Тем не менее, как справедливо подчеркивает Б. Фаррингтон, последние 300 лет (т. е. период существования естественных наук) «часто называют бэконианской революцией, преобразовавшей жизнь на значительной части земного шара». Мы сталкиваемся с поистине загадочной ситуацией: человек, который в собственно науке ничего не сделал, и чья методология не оказала, да и не могла оказать никакой пользы другим ученым, носит никем не оспариваемый титул родоначальника науки Нового Времени.
Разгадка может лежать только в одном: то представление о науке как виде деятельности, которое сложилось и распространилось уже значительно позже семнадцатого века, когда этот вид деятельности обрел специфику и сделался важным фактором человеческой жизни, пристально изучаемым историками, в основных чертах совпало с представлением о науке Бэкона. Другими словами, если Бэкон не сумел внести вклада в науку и научить этому других, то он, видимо, верно понял ту роль, которую наука стала играть уже много позже, и слава Бэкона росла по мере того, как сбывались его предвидения. Но в таком случае нам полезно посмотреть, как оценивали Бэкона в девятнадцатом веке – веке наивысшего триумфа научного мировоззрения.
В словаре Брокгауза и Ефрона мы читаем: «Цель философии Бэкона чисто практическая – расширение могущества человека посредством знания; человек должен знать как можно больше, чтобы приобрести господство над природой». Вот он, ценный намек на разгадку парадокса! Теперь нам становится понятным, почему именно Ф. Бэкону приписывают изречение «знание – сила», хотя оно, вероятно, было высказано раньше. Очень ясно и энергично выражает свою позицию сам Бэкон в своем основном сочинении – «Новом органоне»:
«Прежде всего мы считаем нужным потребовать, чтобы люди не думали, будто мы, подобно древним грекам… желаем основать какую-то школу в философии.
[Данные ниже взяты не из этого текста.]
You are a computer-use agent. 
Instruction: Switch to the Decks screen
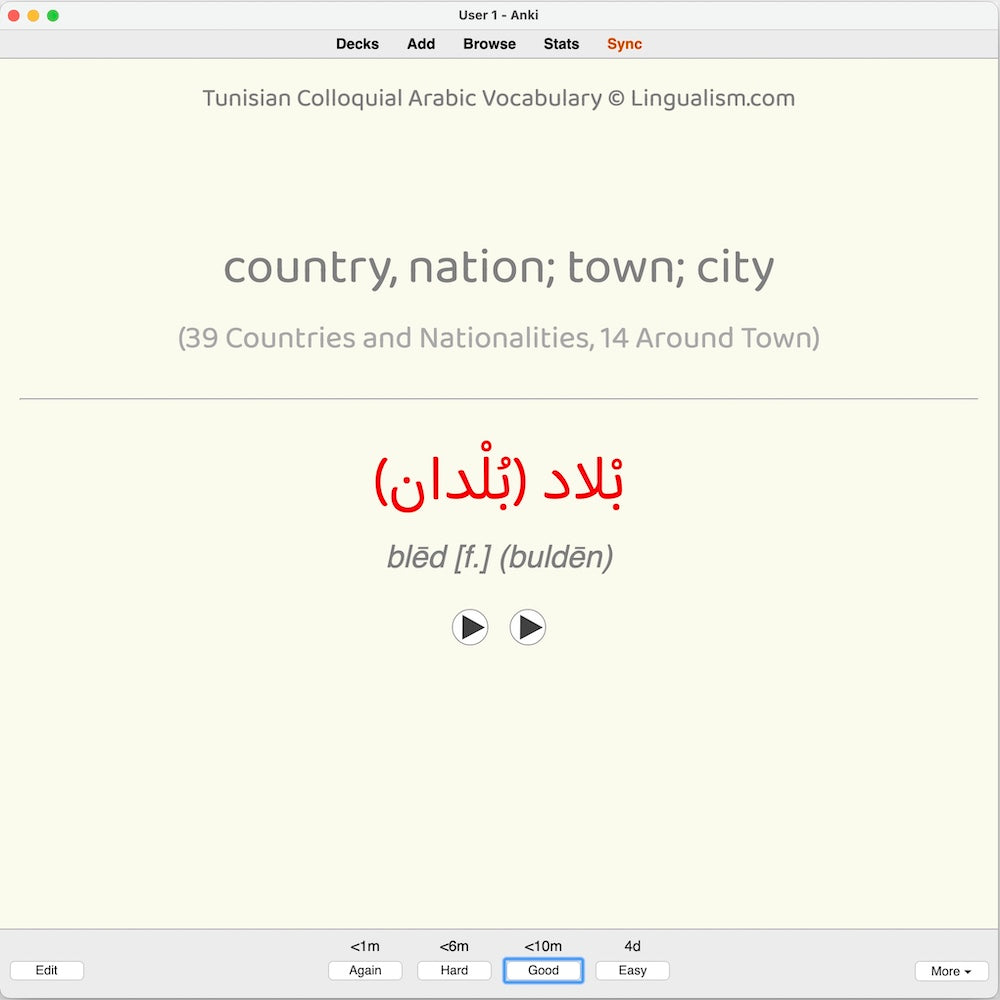pyautogui.click(x=357, y=44)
Не к тому мы стремимся и не думаем, чтобы для счастья людей много значило, какие у кого мнения о природе и началах вещей… Мы не заботимся о таких умозрительных и вместе с тем бесполезных вещах. Напротив того, мы решили испытать, не можем ли мы положить более прочное основание действительному могуществу и величию человеческому и расширить его границы».
В «Новой Атлантиде» он описывает идеальное общество будущего, представитель которого дает следующие разъяснения: «Целью нашего общества является познание причин и скрытых сил вещей и расширение власти человека над природой, покуда все не станет для него возможным». Эти слова будто списаны Бэконом с научно-популярного издания наших дней. Стоит ли после этого удивляться, что он воспринимается сейчас как глашатай грядущей «эры науки»? Советский философВ.Ф. Асмус указывает, что Бэкон, как никто до него, понял «место и роль науки в обществе». Именно в этом и состоит, как видно, заслуга Бэкона, сделавшая его имя знаменем новой науки. Но договаривал ли он все до конца? Открыто он не решался это сделать, не высказывался в явно атеистическом духе. Однако историк философии Куно Фишер не ошибался, когда писал, что у Бэкона изобретательный человеческий ум «подчиняет природу своим целям, основывает человеческое господство и возвышает до безграничности человеческую силу, восстановляя ее против богов».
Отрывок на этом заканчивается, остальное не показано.